The New York Post reported that the book identifies what he dubbed as the lucrative “Wealth Defense Industry.” Collins, who the paper pointed out donated his $500,000 inheritance, said that about 90,000 professionals around the world have dedicated their lives to see to it that their wealthy employer pays as little as possible in taxes. As Collins told the paper,
“The wealth defenders are a booming sector of the white-collar workforce around the world… They are the gatekeepers—the lawyers and accountants with expertise in Trusts and Estates, tax law, incorporation, and business transactions.

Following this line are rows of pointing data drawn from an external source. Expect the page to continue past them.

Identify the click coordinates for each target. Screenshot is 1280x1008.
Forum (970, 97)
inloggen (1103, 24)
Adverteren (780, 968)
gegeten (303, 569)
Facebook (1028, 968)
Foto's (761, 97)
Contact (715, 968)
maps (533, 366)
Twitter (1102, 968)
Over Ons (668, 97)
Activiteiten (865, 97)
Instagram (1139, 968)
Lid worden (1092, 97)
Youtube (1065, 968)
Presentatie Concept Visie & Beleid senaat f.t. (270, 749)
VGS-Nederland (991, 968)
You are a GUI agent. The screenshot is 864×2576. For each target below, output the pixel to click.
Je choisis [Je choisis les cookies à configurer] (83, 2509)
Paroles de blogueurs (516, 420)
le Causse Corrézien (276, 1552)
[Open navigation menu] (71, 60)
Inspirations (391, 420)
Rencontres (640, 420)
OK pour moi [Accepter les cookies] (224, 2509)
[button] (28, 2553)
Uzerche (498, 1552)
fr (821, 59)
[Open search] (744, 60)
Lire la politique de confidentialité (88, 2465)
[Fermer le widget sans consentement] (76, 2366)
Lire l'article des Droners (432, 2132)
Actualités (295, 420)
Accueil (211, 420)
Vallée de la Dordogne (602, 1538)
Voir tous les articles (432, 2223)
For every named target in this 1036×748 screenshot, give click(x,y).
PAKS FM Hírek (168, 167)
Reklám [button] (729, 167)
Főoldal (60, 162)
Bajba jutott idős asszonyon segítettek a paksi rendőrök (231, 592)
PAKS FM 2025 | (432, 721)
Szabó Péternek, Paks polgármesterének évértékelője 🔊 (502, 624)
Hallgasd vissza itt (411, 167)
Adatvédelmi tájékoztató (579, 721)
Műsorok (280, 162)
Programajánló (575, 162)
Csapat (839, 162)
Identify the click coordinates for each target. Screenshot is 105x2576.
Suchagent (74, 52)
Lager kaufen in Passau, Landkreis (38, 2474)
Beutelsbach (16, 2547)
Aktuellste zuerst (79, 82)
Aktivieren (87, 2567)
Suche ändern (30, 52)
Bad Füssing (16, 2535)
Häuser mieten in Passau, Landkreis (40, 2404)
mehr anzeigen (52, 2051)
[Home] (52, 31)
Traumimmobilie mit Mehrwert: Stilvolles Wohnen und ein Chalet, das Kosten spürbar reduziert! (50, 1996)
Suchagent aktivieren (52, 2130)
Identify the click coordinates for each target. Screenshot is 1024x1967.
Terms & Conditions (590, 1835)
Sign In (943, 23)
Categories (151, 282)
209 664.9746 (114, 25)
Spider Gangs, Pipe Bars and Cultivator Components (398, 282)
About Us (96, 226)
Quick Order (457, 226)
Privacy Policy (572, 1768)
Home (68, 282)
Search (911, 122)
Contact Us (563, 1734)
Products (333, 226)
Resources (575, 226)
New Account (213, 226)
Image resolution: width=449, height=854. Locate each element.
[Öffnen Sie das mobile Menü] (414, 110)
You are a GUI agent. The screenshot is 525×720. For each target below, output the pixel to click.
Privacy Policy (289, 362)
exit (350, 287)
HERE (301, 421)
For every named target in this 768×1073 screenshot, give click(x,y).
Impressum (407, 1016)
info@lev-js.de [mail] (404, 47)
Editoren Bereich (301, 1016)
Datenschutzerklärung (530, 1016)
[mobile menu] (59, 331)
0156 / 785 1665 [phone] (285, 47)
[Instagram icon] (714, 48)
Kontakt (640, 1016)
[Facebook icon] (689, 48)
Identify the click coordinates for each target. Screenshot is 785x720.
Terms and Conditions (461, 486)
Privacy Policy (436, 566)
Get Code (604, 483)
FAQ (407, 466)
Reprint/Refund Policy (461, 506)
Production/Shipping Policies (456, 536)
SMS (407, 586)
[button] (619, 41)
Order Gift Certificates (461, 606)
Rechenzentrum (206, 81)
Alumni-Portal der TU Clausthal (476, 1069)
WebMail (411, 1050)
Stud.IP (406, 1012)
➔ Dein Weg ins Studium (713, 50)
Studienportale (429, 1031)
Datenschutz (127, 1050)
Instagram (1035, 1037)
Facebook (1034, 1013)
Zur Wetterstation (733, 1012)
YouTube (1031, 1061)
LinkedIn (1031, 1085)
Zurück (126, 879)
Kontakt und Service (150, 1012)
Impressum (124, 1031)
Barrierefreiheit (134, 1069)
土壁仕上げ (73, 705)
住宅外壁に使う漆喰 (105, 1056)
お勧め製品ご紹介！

What the industry euphemistically calls ‘tax efficiency.’”
He also told the Post there are tens of thousands of people who “wake up every morning and say, ‘How can I help this billionaire pass as much money as possible to his children with the lowest taxes?’ That is their mission in life.” 
The paper, citing the global Tax Justice Network, estimated in 2015, there was about $24 trillion to $32 trillion in hidden wealth—or 10 to 12 percent of the total wealth in the world.
The paper pointed to another report in the Wall Street Journal that said the IRS estimates the country’s 1 percent fail to report about 21 percent of their income to the IRS.
The paper also pointed out that companies like Apple file their patents overseas – owned by subsidiary corporations to enjoy “low or no taxes on royalty income from intellectual property.”
TREND FORECAST: When Donald Trump ran for president in 2016, his three main pledges were to reduce taxes, build the wall stop immigrants from flooding into the U.S., and rebuild the nation’s rotting infrastructure. 
The only promise he kept was to lower taxes… for the richest Americans. According to the Tax Policy Center, the 1 percent got almost 83 percent of the benefits from Trump’s 2017 tax bill. And, as we have detailed, rather than investing in capital expenditures, the mega-companies spent nearly $1 trillion of their tax breaks on stock buybacks… which, in turn, pushed the value of their equities higher. 
We forecast there will be growing political movements against the 1 percent as the “Greatest Depression” worsens and incomes decline… while federal, state, and city taxes are raised on consumer goods and services, school and property, etc.